• Extract provided:

I’m back in counselling tomorrow afternoon and it’s been quite tricky sorting my timetable at the GP’s to get the time off – and after spending a few days with them, am not really that keen on being completely honest about why I need it. I’m also just getting completely fed up of having to always, always be thinking about how to get the afternoons off I need, where my next attachment will be (and whether I can get back from it for counselling), of knowing that on Monday evenings, I may well be capable of no more than collapsing in a heap and crying. I’m fed up of having to keep marching to this constant drum. I’m fed up of being constrained, first by depression and now by recovery.

I was sitting in front of a girl in my medical year tonight, and sometimes, I just feel so jealous – jealous that other people haven’t had to deal with juggling depression and medical school, recovery and medical school, counselling and medical school. I get envious about the things I miss out on, as for example, I can’t go to a lot of the teaching hospitals at the moment as I would’t be able to get back in time on Mondays, so am stuck in the city. Recovery, as so many of you will know, takes so much time and so much effort. Sometimes, I really do just get a fit of the ‘poor-little-me’s’ and want to say, why, why is is me that was brought down in this way, why was it my life that had a year, if not more, completely wiped out of it, why is my grades that, after four years of working so hard to stay in the top end of the year, have now slipped, thanks to last year? Why is it my life that was turned upside down, my mind and reason that went AWOL, my body, that didn’t take well to medication? The list goes on.

I know, so well, that it’s pointless looking and envying people. A lot of people, if not all, have significant struggles to work against. A lot of students take a hit from illness of one sort or another. A lot of people go off to counselling and survive to tell the tale. I’m not usually one prone to self-obsession (that would be my older sister). And yet, sometimes, I just feel so frustrated I want to cry. I feel so tired of this ‘journey’ that I want to sit at the side of the road, and not move another inch. I want to hang up my hat, turn in my chips, leave it, leave it all behind. I don’t care, for the reasoning that for all I know, this girl, or anyone in my year, probably has a shedload of stuff going on, behind closed doors. I don’t care, for the reasoning that no one had a clue that I was falling apart last year, so how can I assume things about anyone else? I don’t care, that it’s unfair, unjust, unreasonable to crack out the envy and let it seethe. I don’t care, that having the odd hissy fit at God, won’t get me anywhere. Sometimes, I just have to hiss. I just have to stamp my feet and let it out.

Collection entries
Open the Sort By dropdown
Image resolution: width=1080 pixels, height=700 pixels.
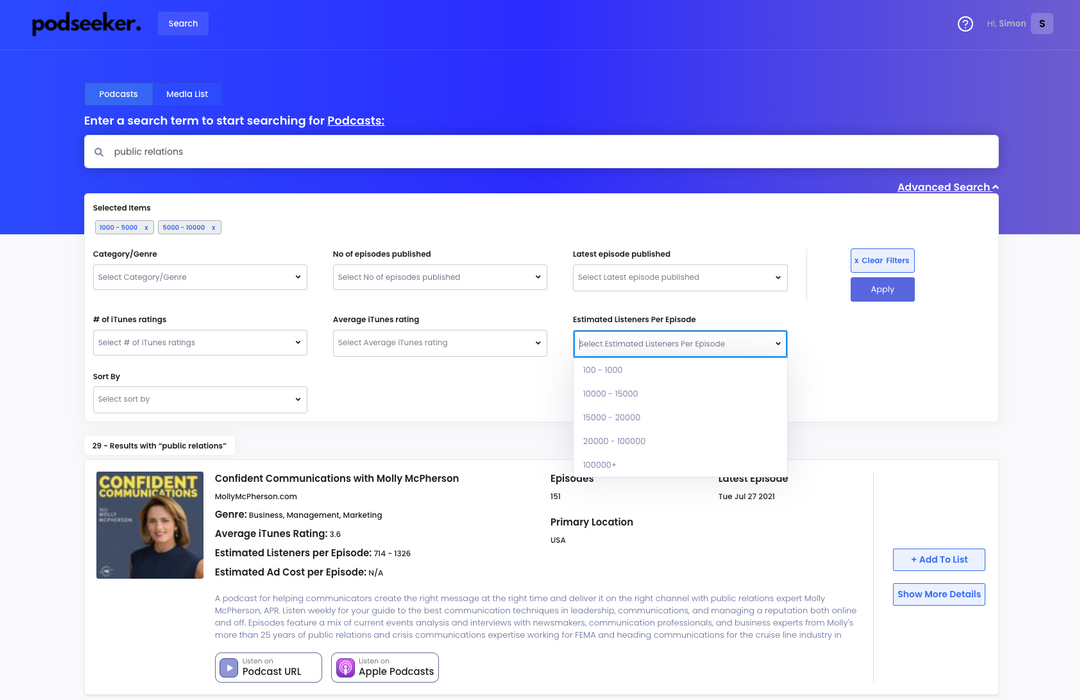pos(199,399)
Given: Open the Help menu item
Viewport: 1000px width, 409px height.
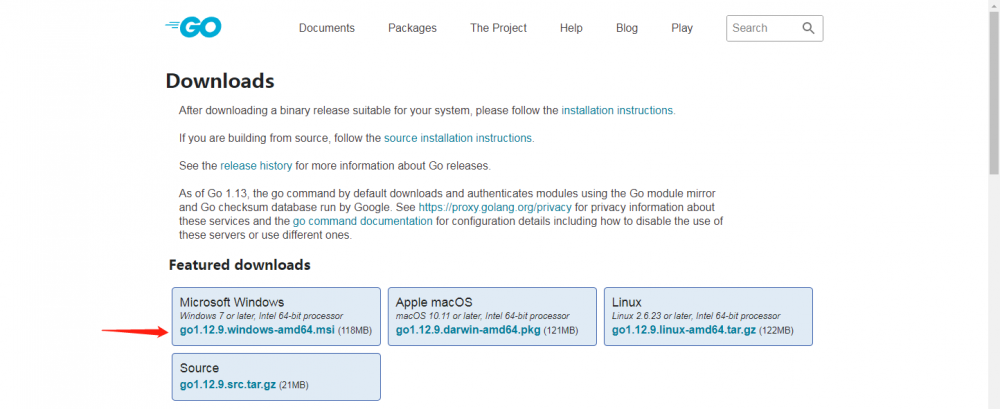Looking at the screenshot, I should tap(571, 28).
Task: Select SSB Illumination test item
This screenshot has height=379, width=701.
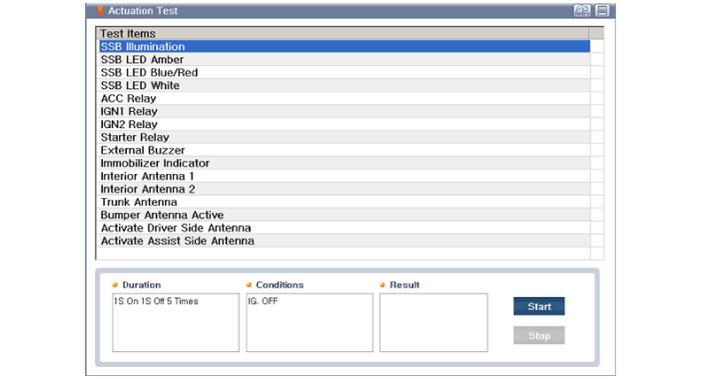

• Assignment:
Answer these about the post on counselling and medical school above:
1. When is the writer due back in counselling?
2. Why can't the writer currently go to many of the teaching hospitals?
3. Whom does the writer name as the one prone to self-obsession?

• Task answer:
1. Tomorrow afternoon.
2. The writer wouldn't be able to get back in time on Mondays.
3. The writer's older sister.